* [Collected data entries]:
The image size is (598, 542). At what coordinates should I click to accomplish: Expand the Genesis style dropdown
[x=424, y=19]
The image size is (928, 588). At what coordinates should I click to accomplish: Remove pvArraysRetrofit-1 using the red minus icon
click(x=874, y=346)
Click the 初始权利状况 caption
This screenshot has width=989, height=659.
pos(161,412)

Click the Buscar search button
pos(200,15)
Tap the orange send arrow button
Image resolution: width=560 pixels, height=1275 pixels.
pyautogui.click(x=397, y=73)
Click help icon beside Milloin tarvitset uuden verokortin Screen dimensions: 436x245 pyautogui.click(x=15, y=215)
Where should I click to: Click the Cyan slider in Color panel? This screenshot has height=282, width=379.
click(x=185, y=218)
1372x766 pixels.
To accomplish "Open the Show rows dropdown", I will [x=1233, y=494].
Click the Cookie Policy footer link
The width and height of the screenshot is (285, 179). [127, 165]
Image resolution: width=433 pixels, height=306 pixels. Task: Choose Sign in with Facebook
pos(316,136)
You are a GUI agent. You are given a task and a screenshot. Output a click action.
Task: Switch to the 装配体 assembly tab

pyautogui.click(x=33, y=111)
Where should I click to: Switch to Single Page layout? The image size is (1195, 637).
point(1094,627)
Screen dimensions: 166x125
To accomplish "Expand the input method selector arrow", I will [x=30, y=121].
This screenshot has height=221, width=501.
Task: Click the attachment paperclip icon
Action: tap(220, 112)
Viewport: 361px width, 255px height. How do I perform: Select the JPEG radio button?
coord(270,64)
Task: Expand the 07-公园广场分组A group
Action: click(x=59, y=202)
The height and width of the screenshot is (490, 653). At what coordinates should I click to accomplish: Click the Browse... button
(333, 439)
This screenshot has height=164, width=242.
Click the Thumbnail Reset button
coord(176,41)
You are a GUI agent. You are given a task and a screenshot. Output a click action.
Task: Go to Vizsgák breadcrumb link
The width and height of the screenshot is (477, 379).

* [Work to complete]: Check each line of the records for the word "dimensions", and show the lines that contain it.

* [Task solution]:
Click help icon beside Milloin tarvitset uuden verokortin Screen dimensions: 436x245 pyautogui.click(x=15, y=215)
Screen dimensions: 166x125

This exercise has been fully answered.